Toronto wine writer Michael Vaughan has selected Brock University’s Cool Climate Oenology and Viticulture Institute (CCOVI) as the new home of his impeccably preserved collection of award-winning Canadian wines.
The Michael Vaughan Wine Collection contains 2,500 bottles of historical wines from across the country, including a number of extremely rare bottles that date back decades. The collection has been personally curated and preserved by Vaughan and contains some of the last- remaining bottles of their kind that are still in mint condition and drinkable.
Vaughan, above, who earned his PhD in International Economics from the University of Toronto, was a Professor of Economics at Ryerson University before becoming a national wine writer and critic. He said his collection was curated with intellectual pursuits in mind. As an educator himself, Vaughan said he felt CCOVI’s state-of-the-art facilities and reputation for research and educational excellence made it an ideal partner for both housing and utilizing his unique collection.
“I wanted to make sure the wines I have accumulated went somewhere where they could be a useful learning experience,” he said. “I wanted to share them with an academic institution. The most important one for me was Brock, because it made sense that it went to a place where the students, the faculty and the winemakers could experience the evolution of these wines and see how good they still were and how they had changed over all of these years.”
Brock University has become a trusted steward for unique, historically significant collections, including the Alexander Hamilton collection that was donated to the Brock Library’s Archives and Special Collections last year.
Debbie Inglis, above, Director of Brock’s CCOVI, said the Michael Vaughan Wine Collection is a prime example of how gifts of this kind and ongoing partnerships with donors can serve students, researchers and the community for years to come.
“This generous donation, coupled with Michael’s expertise, will be a valuable asset to the Institute as we work to address the evolving research and outreach needs of our industry and educate future generations of grape growers and winemakers,” she said. “This collection serves as a living history of the evolution of Canadian wine, allowing us to learn from the past and bolster the sustainability and success of our industry in the future.”
The collection will be housed in CCOVI’s 44,000-bottle capacity wine cellar, where the wines will be climate-controlled, archived and preserved as part of the Institute’s Canadian Wine Library.
“This donation contains wines from some of Canada’s top wine vintages, including 1998 and 1999, and to have these coming through our doors is very exciting,” said Barb Tatarnic, CCOVI’s Manager of Continuing Education and Outreach. “It opens up a treasure trove of opportunities for CCOVI to take a deep dive into these wines and to offer tastings and research opportunities that look at things like ageability, the impact that good vineyard practices have on the quality of wines, climate, weather impacts on vintage variation and much, much more.”
Vaughan has been studying, collecting and writing about wine for more than 50 years, documenting the 1970s resurgence of the Canadian wine industry first-hand.

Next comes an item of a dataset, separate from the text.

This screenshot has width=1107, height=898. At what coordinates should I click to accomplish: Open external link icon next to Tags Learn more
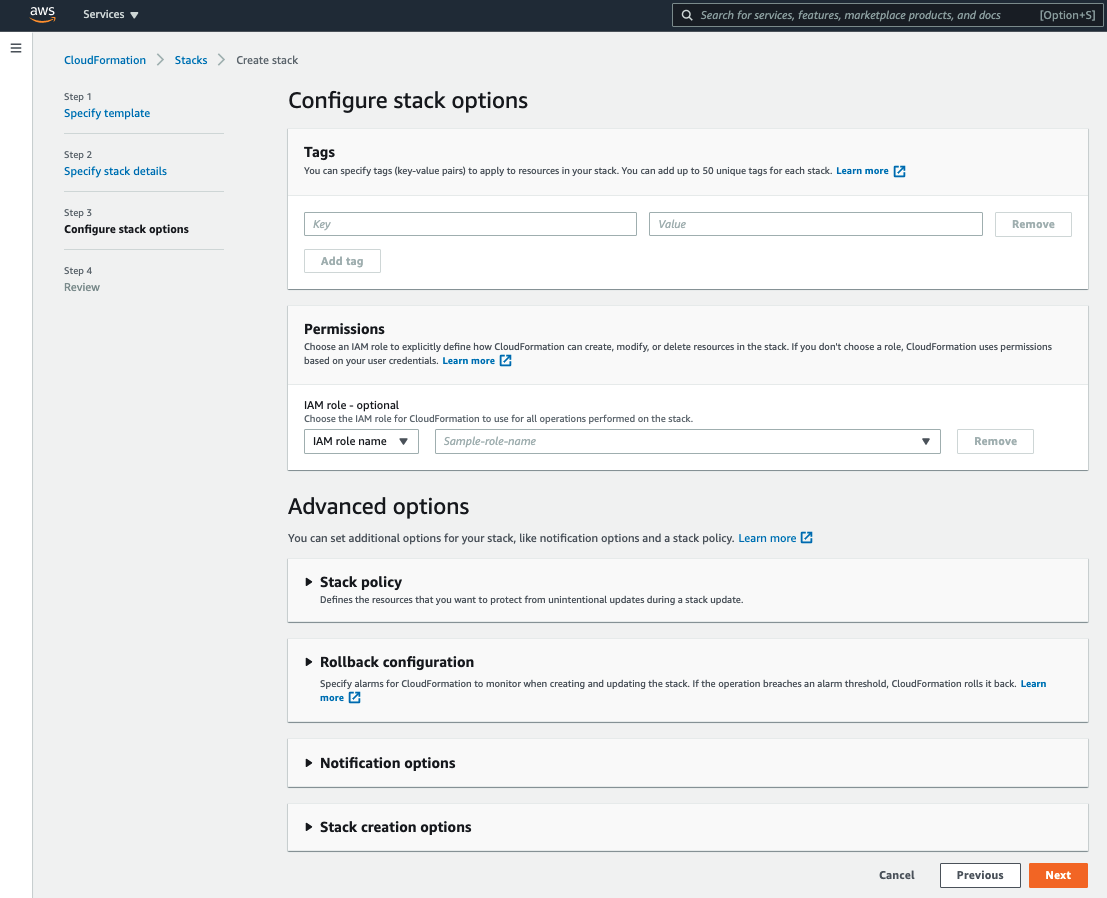coord(899,171)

He is the publisher/editor and creator of Vintage Assessments, a not-for-profit publication dedicated to professional buyers, sommeliers and wine lovers, and has personally tasted and critiqued tens of thousands of the world’s top wines.
The value of the collection he is gifting to Brock lies in the health of the wines themselves, which he preserved in a climate- and humidity-controlled environment and routinely evaluated for quality using a time honoured technique to preserve their integrity.
“I keep my wine very cold because I don’t want it to evolve, so my secret of having wines that are still drinkable after 50 years is the temperature,” Vaughan said. “The wines that have been donated to CCOVI had never moved out of my climate-controlled storage.”
Vaughan will continue to offer his breadth of expertise and collaborate with CCOVI on various outreach, research and educational opportunities involving the presentation of these wines going forward.
“This is the fun part,” he said. “I really want to continue working with Brock, including on some interesting projects I have in mind.”
CCOVI, which is poised to celebrate its 25th anniversary in October, is developing plans for hosting these opportunities, as well as an event to celebrate the donation, in the near future.